● **Task**
Within the data below, find the string "computer" and return each line where it occurs.

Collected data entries
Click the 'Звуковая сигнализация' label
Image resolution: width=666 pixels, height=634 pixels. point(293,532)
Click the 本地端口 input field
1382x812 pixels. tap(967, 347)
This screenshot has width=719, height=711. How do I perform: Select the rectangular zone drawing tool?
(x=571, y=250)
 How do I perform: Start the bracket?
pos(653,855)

---

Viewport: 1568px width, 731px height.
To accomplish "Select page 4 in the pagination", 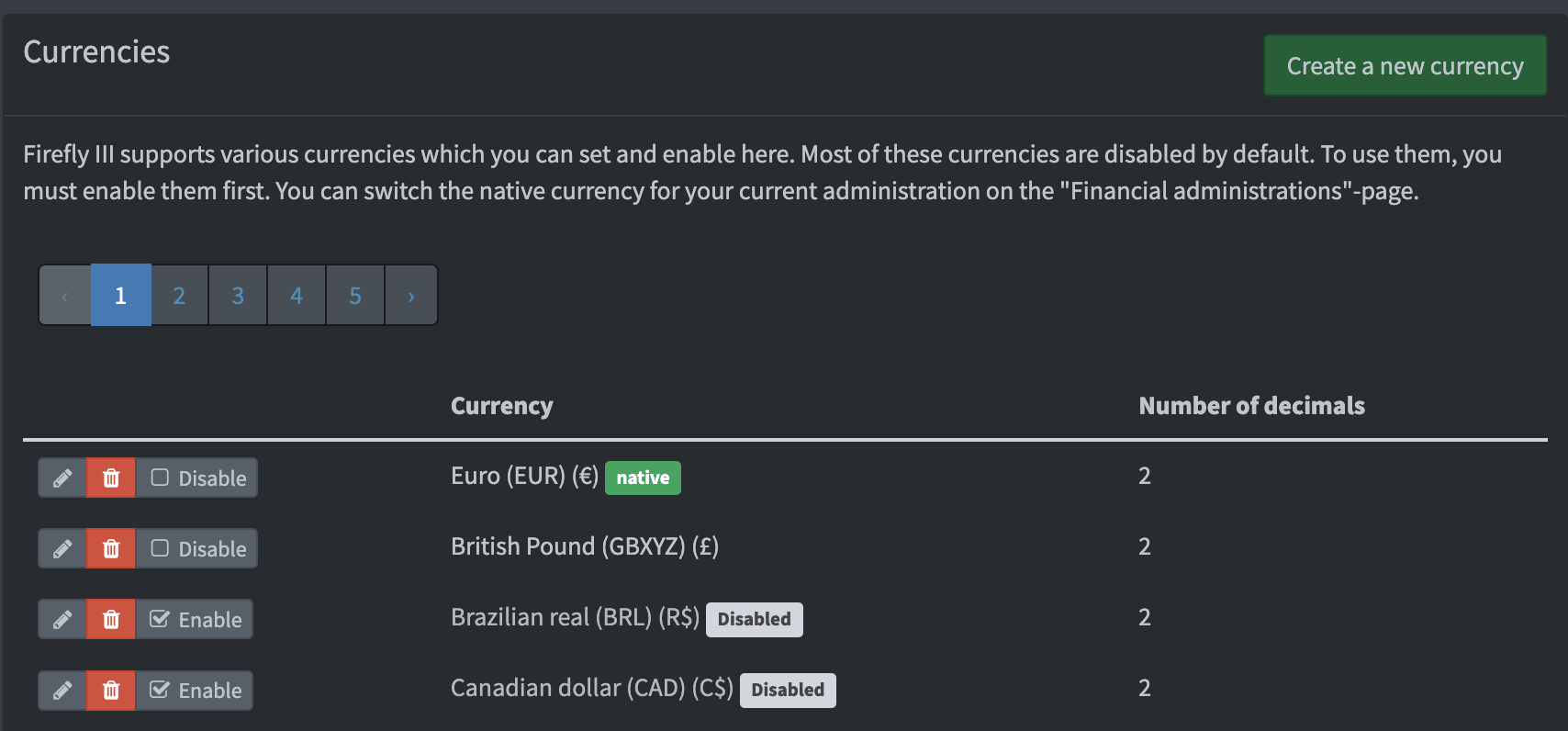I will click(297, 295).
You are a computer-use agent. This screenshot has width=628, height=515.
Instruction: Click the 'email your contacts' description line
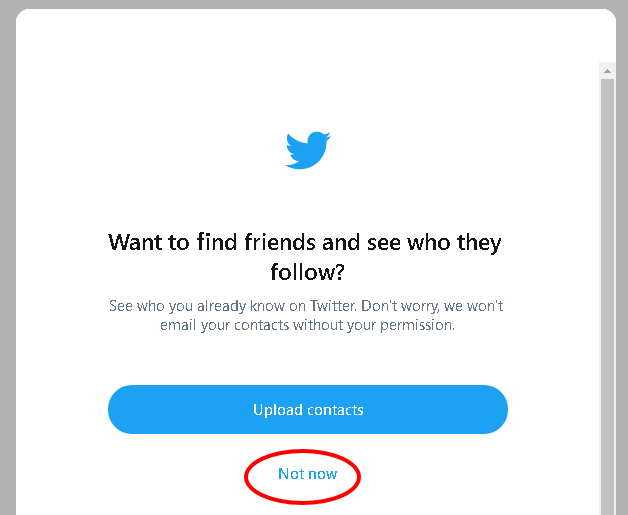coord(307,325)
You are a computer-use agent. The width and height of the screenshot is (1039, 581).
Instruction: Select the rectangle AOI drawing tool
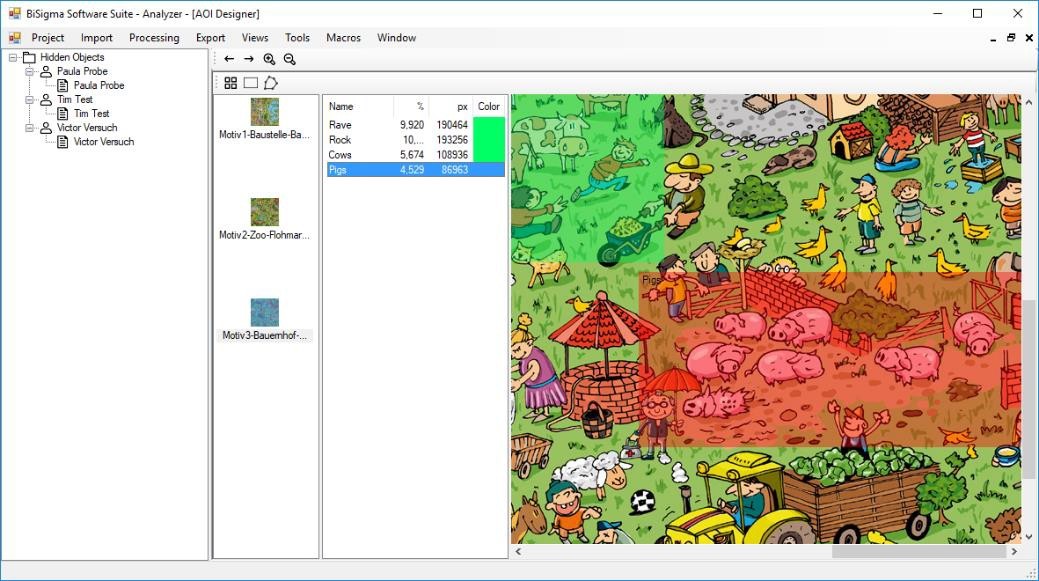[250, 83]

● **Answer**
You are a computer-use agent. This screenshot has width=628, height=515.
You are a computer-use agent. The width and height of the screenshot is (1039, 581).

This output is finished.